## Items from a data source
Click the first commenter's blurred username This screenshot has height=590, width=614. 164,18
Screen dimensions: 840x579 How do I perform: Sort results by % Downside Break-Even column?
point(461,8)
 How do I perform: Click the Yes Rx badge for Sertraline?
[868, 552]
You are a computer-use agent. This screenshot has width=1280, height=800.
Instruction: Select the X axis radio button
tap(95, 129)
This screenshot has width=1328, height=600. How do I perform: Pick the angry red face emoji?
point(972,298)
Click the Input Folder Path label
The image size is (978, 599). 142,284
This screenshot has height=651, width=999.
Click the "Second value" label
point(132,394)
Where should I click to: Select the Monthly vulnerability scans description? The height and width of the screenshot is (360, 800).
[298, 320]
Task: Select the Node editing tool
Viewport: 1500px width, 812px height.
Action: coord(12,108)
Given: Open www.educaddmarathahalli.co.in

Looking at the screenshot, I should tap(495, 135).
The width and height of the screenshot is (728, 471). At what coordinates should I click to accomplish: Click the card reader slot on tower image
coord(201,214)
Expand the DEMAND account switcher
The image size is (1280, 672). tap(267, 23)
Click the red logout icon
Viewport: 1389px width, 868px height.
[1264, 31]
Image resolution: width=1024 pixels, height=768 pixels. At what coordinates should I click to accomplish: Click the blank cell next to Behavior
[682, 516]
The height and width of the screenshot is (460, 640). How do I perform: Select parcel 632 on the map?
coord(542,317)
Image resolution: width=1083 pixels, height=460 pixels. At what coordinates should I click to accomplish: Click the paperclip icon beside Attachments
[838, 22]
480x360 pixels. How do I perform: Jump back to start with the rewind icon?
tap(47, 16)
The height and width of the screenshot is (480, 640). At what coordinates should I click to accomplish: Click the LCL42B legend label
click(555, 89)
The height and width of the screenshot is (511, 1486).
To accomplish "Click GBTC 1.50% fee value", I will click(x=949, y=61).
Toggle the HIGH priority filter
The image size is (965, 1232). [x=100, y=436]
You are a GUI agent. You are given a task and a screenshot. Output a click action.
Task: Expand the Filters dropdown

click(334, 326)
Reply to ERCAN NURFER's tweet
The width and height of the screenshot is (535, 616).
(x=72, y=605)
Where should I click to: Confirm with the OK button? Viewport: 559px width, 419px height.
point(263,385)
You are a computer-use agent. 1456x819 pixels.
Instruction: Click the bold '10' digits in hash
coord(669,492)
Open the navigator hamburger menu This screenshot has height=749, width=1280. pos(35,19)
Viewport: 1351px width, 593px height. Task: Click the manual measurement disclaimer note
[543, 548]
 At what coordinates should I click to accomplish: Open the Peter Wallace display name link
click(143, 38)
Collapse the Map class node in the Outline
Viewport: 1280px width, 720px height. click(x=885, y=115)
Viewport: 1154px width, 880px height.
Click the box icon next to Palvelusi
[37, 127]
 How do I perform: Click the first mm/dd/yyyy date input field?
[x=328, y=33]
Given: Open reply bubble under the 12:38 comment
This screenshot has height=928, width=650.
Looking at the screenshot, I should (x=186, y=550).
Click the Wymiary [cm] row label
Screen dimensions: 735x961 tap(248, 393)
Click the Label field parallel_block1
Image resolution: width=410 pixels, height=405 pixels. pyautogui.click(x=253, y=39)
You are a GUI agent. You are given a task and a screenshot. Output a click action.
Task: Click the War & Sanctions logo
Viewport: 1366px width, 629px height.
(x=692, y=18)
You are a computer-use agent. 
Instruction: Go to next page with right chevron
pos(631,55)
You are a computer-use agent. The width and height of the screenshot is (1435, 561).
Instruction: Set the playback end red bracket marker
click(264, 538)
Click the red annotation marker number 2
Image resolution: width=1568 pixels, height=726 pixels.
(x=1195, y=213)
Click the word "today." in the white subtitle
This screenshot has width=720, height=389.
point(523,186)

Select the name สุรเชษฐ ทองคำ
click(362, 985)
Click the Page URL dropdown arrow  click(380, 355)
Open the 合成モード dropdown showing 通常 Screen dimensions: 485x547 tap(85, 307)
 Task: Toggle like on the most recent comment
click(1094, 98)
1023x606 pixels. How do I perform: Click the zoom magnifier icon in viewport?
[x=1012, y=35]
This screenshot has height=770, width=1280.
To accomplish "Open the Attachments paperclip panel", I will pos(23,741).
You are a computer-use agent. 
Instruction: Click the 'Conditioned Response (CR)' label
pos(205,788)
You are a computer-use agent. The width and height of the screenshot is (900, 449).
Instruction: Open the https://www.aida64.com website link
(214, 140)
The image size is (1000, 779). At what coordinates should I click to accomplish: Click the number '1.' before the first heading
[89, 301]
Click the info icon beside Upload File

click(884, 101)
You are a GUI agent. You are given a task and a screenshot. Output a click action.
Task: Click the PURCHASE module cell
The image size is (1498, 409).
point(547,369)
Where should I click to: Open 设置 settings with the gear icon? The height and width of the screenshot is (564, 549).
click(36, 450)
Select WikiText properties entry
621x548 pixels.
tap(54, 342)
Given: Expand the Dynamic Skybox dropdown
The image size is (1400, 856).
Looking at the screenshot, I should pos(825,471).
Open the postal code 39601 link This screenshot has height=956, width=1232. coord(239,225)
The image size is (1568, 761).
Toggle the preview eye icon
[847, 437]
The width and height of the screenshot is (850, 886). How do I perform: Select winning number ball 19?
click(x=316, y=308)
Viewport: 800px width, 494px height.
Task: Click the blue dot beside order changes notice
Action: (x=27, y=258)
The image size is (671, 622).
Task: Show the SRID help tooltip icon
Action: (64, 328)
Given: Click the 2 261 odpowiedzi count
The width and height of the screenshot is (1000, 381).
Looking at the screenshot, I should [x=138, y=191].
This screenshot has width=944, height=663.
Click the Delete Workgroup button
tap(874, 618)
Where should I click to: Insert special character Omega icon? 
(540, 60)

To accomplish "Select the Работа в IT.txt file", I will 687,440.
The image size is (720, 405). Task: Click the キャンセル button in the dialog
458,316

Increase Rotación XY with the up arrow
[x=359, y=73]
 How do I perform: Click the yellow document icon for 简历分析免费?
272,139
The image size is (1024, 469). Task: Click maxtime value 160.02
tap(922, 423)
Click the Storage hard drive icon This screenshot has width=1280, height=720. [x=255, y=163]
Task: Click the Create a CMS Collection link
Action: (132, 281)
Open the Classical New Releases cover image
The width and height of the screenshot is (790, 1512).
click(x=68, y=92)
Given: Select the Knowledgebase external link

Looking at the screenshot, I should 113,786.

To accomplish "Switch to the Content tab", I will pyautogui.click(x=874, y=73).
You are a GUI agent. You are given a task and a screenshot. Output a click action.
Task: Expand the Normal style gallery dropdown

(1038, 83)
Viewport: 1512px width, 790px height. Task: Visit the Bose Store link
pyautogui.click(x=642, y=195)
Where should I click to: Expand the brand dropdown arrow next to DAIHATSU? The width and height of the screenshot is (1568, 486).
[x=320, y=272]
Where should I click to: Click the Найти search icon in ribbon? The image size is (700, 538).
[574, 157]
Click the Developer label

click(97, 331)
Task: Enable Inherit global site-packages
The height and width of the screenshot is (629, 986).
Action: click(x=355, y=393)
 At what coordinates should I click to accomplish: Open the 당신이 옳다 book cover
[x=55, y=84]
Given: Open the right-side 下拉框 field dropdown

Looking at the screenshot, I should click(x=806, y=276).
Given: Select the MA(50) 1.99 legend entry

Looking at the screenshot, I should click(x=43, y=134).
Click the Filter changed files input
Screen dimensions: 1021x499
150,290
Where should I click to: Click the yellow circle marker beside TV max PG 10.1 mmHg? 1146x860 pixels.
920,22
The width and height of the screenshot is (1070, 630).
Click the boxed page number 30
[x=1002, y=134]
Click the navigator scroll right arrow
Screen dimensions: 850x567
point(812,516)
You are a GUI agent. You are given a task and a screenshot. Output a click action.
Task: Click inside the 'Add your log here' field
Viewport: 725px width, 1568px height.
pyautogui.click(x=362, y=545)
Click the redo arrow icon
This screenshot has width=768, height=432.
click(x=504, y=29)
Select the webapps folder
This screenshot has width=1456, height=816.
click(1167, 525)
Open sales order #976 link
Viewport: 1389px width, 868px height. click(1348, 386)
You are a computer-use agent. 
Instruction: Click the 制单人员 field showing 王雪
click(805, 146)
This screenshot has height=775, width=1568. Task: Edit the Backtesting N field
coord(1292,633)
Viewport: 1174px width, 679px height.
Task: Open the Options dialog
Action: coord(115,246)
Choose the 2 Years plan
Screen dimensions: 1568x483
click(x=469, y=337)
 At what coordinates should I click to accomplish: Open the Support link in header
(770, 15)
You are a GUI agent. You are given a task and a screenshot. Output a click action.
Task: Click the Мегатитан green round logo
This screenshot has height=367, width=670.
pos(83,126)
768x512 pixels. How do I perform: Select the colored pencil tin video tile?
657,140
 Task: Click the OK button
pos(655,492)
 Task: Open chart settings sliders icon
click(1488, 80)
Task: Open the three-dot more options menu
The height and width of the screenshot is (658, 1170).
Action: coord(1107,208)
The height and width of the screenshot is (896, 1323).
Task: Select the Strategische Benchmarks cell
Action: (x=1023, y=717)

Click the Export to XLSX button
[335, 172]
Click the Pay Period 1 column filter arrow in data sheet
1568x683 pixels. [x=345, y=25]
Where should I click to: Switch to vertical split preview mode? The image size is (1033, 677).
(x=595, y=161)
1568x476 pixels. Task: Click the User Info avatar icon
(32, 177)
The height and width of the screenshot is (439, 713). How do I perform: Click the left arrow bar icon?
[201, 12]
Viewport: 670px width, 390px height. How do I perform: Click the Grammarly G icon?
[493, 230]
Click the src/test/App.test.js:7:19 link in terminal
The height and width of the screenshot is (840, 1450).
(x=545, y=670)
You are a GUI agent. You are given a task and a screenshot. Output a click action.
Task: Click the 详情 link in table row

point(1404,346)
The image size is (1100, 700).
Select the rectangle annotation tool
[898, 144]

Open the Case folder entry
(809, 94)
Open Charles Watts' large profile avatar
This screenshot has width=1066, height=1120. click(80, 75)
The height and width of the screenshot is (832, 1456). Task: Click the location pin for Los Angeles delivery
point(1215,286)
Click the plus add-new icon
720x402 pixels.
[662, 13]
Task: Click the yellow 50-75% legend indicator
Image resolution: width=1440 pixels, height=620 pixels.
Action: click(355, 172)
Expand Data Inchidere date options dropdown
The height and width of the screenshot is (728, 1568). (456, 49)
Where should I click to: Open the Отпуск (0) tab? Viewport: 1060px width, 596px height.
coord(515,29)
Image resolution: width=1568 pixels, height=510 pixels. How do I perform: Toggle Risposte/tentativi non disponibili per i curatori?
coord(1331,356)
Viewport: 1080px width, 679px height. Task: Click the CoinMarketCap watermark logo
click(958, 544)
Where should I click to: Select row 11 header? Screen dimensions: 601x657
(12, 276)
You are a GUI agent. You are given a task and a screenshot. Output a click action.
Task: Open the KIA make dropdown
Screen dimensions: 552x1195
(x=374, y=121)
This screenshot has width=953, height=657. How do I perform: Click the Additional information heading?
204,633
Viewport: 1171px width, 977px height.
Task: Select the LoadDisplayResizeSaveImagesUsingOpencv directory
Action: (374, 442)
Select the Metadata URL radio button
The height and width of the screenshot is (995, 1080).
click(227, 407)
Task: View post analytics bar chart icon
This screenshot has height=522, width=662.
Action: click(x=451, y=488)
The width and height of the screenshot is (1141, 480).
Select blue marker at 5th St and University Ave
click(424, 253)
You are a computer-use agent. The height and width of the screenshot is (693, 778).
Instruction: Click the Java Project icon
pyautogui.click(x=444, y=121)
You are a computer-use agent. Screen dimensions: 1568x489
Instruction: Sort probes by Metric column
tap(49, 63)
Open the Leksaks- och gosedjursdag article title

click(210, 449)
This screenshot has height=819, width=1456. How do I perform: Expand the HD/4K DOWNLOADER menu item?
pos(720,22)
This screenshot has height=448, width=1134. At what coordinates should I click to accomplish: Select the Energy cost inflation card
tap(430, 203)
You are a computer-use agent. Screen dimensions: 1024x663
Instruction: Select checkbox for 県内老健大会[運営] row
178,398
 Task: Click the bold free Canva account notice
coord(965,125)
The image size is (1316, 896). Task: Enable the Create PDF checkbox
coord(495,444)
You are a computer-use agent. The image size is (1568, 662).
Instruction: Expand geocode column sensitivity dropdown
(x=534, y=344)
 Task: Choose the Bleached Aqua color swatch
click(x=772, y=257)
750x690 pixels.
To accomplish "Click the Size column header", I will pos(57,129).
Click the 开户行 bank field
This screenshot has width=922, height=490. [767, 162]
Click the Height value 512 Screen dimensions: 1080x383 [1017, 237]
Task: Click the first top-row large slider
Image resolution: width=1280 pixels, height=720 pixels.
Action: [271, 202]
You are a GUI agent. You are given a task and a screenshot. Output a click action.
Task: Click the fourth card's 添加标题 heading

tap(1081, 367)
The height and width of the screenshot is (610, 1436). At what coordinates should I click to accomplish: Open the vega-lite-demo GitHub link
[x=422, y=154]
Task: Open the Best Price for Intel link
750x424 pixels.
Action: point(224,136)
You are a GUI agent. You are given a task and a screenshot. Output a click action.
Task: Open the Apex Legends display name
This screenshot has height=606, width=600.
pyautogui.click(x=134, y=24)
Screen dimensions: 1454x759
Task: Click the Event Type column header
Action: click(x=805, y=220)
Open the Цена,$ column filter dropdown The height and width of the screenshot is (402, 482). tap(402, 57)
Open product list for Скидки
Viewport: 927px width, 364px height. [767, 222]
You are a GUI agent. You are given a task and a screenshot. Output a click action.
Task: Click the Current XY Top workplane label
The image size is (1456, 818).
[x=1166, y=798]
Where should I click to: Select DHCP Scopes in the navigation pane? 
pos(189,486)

## Instructions to follow
Working from the records above, write out verbatim only the lines from the line containing "Image resolution: width=1568 pixels, height=726" through the line containing "Given: Click the 2 261 odpowiedzi count".

## Finished exercise
Image resolution: width=1568 pixels, height=726 pixels.
(x=1195, y=213)
Click the word "today." in the white subtitle
This screenshot has width=720, height=389.
point(523,186)

Select the name สุรเชษฐ ทองคำ
click(362, 985)
Click the Page URL dropdown arrow  click(380, 355)
Open the 合成モード dropdown showing 通常 Screen dimensions: 485x547 tap(85, 307)
 Task: Toggle like on the most recent comment
click(1094, 98)
1023x606 pixels. How do I perform: Click the zoom magnifier icon in viewport?
[x=1012, y=35]
This screenshot has height=770, width=1280.
To accomplish "Open the Attachments paperclip panel", I will pos(23,741).
You are a computer-use agent. 
Instruction: Click the 'Conditioned Response (CR)' label
pos(205,788)
You are a computer-use agent. The width and height of the screenshot is (900, 449).
Instruction: Open the https://www.aida64.com website link
(214, 140)
The image size is (1000, 779). At what coordinates should I click to accomplish: Click the number '1.' before the first heading
[89, 301]
Click the info icon beside Upload File

click(884, 101)
You are a GUI agent. You are given a task and a screenshot. Output a click action.
Task: Click the PURCHASE module cell
The image size is (1498, 409).
point(547,369)
Where should I click to: Open 设置 settings with the gear icon? The height and width of the screenshot is (564, 549).
click(36, 450)
Select WikiText properties entry
621x548 pixels.
tap(54, 342)
Given: Expand the Dynamic Skybox dropdown
The image size is (1400, 856).
Looking at the screenshot, I should pos(825,471).
Open the postal code 39601 link This screenshot has height=956, width=1232. coord(239,225)
The image size is (1568, 761).
Toggle the preview eye icon
[847, 437]
The width and height of the screenshot is (850, 886). How do I perform: Select winning number ball 19?
click(x=316, y=308)
Viewport: 800px width, 494px height.
Task: Click the blue dot beside order changes notice
Action: (x=27, y=258)
The image size is (671, 622).
Task: Show the SRID help tooltip icon
Action: (64, 328)
Given: Click the 2 261 odpowiedzi count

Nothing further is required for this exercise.